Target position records
— Start —

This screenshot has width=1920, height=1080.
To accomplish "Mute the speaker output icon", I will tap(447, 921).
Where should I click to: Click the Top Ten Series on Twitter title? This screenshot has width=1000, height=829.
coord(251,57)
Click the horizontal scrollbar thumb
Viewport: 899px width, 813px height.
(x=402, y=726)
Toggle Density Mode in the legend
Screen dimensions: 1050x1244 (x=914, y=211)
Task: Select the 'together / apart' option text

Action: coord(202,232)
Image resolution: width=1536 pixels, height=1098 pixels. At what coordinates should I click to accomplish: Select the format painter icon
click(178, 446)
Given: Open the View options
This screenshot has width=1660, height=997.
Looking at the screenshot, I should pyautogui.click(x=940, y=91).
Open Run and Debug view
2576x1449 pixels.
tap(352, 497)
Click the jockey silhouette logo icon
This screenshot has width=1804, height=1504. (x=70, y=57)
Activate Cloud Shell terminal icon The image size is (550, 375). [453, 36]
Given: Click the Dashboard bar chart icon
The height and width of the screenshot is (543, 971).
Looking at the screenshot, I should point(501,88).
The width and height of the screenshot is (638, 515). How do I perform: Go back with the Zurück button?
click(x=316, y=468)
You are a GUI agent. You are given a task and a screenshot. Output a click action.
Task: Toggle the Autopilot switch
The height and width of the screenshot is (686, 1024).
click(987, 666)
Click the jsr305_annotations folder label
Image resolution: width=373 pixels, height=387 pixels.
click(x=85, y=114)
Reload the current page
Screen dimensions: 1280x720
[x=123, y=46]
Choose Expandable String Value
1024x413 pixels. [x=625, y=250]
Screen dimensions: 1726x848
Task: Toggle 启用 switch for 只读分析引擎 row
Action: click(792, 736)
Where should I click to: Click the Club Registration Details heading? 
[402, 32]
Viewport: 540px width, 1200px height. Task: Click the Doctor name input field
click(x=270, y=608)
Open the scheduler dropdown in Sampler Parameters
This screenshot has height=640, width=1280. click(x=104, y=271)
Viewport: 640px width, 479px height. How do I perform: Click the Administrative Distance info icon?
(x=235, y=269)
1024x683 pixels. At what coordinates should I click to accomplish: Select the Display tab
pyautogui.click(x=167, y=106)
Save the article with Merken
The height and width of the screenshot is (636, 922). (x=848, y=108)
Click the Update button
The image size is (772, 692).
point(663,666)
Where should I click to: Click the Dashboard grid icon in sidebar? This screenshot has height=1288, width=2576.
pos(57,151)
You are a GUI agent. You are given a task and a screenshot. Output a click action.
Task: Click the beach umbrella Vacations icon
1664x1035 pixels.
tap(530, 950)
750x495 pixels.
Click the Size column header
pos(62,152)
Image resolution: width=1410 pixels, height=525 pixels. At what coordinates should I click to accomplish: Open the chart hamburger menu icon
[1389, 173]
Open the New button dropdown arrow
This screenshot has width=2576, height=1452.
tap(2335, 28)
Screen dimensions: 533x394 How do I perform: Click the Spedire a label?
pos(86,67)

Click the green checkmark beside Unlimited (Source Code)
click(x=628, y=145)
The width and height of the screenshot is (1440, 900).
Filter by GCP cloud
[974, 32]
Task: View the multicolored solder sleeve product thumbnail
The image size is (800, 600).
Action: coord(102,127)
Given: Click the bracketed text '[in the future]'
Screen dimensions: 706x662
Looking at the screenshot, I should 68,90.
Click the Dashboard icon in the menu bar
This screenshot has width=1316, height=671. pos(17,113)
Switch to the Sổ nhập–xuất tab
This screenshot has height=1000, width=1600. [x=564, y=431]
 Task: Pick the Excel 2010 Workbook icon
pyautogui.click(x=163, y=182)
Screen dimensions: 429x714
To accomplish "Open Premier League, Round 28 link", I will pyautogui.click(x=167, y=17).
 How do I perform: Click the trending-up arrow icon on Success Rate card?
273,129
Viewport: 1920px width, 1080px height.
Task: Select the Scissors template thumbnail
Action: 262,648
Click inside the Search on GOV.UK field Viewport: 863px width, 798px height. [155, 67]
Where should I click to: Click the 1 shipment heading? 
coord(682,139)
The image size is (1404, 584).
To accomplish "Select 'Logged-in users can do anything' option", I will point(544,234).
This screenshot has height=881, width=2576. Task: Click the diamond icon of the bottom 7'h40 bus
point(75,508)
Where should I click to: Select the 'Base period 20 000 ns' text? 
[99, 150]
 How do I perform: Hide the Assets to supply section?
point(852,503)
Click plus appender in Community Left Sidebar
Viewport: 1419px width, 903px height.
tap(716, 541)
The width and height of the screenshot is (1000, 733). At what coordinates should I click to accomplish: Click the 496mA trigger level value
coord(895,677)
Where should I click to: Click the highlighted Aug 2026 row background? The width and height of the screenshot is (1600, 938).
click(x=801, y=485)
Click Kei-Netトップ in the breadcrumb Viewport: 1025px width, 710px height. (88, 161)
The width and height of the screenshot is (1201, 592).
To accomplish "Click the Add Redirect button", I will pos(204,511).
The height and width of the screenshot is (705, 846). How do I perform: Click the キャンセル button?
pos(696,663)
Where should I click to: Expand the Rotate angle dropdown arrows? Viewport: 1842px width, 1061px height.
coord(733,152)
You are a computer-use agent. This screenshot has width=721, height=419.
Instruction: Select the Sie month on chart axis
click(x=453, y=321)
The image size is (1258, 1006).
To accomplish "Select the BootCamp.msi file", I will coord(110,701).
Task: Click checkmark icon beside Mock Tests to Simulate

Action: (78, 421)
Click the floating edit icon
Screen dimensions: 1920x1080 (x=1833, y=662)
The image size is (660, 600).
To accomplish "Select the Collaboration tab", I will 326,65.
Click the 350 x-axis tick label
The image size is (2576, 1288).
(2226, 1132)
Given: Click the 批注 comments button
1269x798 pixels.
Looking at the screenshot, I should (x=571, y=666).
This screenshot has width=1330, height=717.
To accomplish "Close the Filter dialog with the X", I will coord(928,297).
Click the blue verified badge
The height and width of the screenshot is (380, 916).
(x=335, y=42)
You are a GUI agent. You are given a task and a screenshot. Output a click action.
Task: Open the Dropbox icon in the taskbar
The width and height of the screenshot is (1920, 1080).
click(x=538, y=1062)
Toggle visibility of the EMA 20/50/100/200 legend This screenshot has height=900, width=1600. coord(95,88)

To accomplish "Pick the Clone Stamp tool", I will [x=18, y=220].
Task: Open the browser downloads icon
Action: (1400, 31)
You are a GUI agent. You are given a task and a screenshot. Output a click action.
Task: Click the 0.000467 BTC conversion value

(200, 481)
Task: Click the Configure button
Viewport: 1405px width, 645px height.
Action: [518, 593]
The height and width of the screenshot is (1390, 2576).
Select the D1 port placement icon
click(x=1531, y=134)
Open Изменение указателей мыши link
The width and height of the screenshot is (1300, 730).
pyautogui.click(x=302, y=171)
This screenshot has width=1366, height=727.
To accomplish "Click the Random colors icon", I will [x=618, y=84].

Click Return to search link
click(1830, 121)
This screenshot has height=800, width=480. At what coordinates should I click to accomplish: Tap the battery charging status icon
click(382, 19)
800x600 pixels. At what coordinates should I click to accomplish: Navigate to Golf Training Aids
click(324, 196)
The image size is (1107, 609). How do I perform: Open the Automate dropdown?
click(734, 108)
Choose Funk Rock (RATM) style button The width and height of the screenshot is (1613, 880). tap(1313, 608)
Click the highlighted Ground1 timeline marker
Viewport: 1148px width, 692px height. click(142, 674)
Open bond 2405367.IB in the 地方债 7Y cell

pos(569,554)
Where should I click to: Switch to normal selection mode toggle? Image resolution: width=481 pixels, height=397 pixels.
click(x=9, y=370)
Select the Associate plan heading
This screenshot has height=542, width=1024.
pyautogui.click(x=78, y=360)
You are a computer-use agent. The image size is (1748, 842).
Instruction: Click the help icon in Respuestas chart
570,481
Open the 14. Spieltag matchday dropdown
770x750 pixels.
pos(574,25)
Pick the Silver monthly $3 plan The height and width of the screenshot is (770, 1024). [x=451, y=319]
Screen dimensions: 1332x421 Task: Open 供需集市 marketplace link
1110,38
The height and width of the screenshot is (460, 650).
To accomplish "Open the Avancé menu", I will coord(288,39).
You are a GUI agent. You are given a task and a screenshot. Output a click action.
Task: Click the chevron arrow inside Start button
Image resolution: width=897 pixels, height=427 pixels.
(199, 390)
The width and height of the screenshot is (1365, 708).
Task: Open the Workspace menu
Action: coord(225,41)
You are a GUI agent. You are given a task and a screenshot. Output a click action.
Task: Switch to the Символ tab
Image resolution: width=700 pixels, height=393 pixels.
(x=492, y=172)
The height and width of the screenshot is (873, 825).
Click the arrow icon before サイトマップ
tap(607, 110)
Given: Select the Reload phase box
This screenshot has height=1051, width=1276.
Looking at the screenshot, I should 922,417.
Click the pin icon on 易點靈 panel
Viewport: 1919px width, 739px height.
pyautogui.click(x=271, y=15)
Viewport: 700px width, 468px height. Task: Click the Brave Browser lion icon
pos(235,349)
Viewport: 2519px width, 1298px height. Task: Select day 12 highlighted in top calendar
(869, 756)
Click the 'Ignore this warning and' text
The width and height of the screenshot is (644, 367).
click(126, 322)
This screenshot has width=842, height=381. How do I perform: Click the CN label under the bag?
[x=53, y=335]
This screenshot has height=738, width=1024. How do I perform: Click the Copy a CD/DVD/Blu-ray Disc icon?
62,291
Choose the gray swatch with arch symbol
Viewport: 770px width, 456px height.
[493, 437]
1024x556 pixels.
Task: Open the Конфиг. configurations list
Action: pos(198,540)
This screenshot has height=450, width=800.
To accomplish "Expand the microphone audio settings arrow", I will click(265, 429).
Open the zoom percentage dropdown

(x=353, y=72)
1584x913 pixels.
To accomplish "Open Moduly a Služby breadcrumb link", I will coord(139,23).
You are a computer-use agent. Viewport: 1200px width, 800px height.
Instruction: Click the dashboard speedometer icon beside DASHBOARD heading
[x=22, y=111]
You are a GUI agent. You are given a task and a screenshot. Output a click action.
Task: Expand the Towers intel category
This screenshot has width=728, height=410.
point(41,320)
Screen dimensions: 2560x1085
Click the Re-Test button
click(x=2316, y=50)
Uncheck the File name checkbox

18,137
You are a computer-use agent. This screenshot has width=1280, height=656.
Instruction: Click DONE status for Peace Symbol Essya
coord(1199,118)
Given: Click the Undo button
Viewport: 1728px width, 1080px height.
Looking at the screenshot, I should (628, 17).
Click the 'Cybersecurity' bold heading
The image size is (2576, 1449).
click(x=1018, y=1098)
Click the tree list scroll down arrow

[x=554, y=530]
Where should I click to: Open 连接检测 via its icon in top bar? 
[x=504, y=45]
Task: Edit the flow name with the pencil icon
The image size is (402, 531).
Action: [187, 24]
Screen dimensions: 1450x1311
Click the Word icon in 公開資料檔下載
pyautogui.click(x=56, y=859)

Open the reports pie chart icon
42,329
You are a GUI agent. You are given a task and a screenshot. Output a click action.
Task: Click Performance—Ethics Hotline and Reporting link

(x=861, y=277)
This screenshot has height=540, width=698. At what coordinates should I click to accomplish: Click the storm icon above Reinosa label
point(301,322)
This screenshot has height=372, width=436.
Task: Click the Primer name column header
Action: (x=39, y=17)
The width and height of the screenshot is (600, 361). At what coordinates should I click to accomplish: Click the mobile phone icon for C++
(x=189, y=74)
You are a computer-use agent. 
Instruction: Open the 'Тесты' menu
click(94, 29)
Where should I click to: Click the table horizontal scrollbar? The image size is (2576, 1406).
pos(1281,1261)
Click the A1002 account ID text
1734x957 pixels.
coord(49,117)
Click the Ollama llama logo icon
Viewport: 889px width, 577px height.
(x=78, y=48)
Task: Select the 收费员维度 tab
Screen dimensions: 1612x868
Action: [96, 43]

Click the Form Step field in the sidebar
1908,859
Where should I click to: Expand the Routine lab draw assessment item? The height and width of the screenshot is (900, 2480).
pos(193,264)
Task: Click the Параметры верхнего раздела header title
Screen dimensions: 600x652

— End —

_Task statement_.
Retype the stretch of rows from the very start through the line containing "This screenshot has height=640, width=1280.", with both ends included.

_The response_.
This screenshot has width=1920, height=1080.
To accomplish "Mute the speaker output icon", I will tap(447, 921).
Where should I click to: Click the Top Ten Series on Twitter title? This screenshot has width=1000, height=829.
coord(251,57)
Click the horizontal scrollbar thumb
Viewport: 899px width, 813px height.
(x=402, y=726)
Toggle Density Mode in the legend
Screen dimensions: 1050x1244 (x=914, y=211)
Task: Select the 'together / apart' option text

Action: coord(202,232)
Image resolution: width=1536 pixels, height=1098 pixels. At what coordinates should I click to accomplish: Select the format painter icon
click(178, 446)
Given: Open the View options
This screenshot has width=1660, height=997.
Looking at the screenshot, I should pyautogui.click(x=940, y=91).
Open Run and Debug view
2576x1449 pixels.
tap(352, 497)
Click the jockey silhouette logo icon
This screenshot has width=1804, height=1504. (x=70, y=57)
Activate Cloud Shell terminal icon The image size is (550, 375). [453, 36]
Given: Click the Dashboard bar chart icon
The height and width of the screenshot is (543, 971).
Looking at the screenshot, I should point(501,88).
The width and height of the screenshot is (638, 515). How do I perform: Go back with the Zurück button?
click(x=316, y=468)
You are a GUI agent. You are given a task and a screenshot. Output a click action.
Task: Toggle the Autopilot switch
The height and width of the screenshot is (686, 1024).
click(987, 666)
Click the jsr305_annotations folder label
Image resolution: width=373 pixels, height=387 pixels.
click(x=85, y=114)
Reload the current page
Screen dimensions: 1280x720
[x=123, y=46]
Choose Expandable String Value
1024x413 pixels. [x=625, y=250]
Screen dimensions: 1726x848
Task: Toggle 启用 switch for 只读分析引擎 row
Action: click(792, 736)
Where should I click to: Click the Club Registration Details heading? 
[402, 32]
Viewport: 540px width, 1200px height. Task: Click the Doctor name input field
click(x=270, y=608)
Open the scheduler dropdown in Sampler Parameters
This screenshot has height=640, width=1280. click(x=104, y=271)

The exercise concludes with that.